I am suspecting now that maybe C part of the application is not compiled correctly for your platform, causing ARC to crash whenever it tries to calculate non-cached values of d.m.e. However, I don't see errors in build log. Also it's not usual not to output errors.

  • To check this could you please try running the following code:
from arc import *

atom=Rubidium()
l = 0          # S state
j = 0.5        # J = 1/2

plotLegend = []
n = 60
step = 0.001
a1,b1 = atom.radialWavefunction(l,0.5,j,\
                                       atom.getEnergy(n, l, j)/27.211,\
                                       atom.alphaC**(1/3.0),\
                                       2.0*n*(n+15.0), step)
legendInfo, = plt.plot(a1,(b1)*(b1),\
                           "-",lw=2,color = "r", label = ("n = %d" % n) )
plotLegend.append(legendInfo)

plt.legend(handles=plotLegend)
plt.xlabel(r"Distance from nucleus $r$ ($a_0$)")
plt.ylabel(r"$\vert rR(r)\vert^2$")
plt.show()

If you can run and see the plot, than my hypothesis is wrong.

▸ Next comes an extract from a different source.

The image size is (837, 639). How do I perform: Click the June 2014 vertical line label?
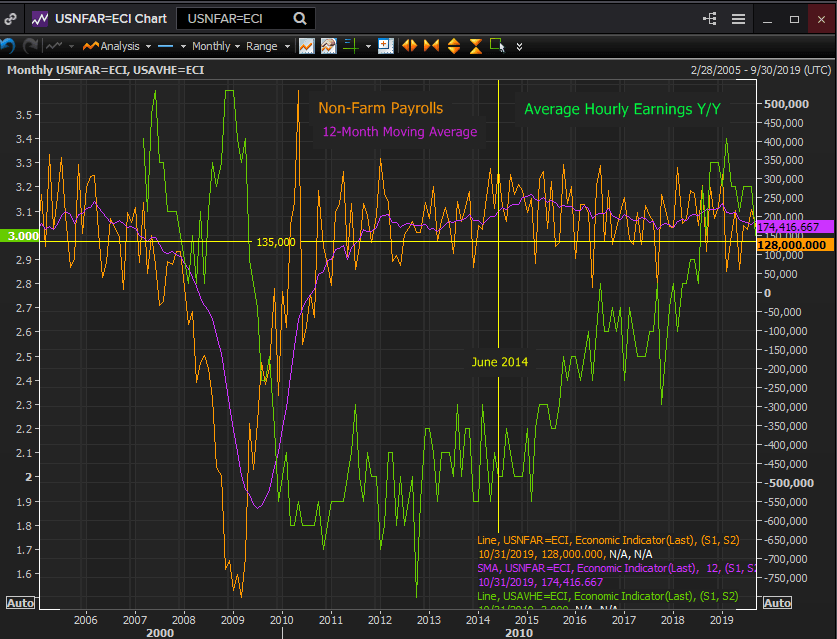[x=499, y=362]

  • Which Python distribution are you using? Is it from Anaconda? It might be some dependancy problem if you use some other distribution. (I also install numpy, scipy and matplotlib using conda, i.e. conda install -c anaconda numpy). If you use different Python, it would be helpful if you can do installation of fresh Anaconda environment to see if the problem still occurs.

I hope we will locate problem with this info/testing.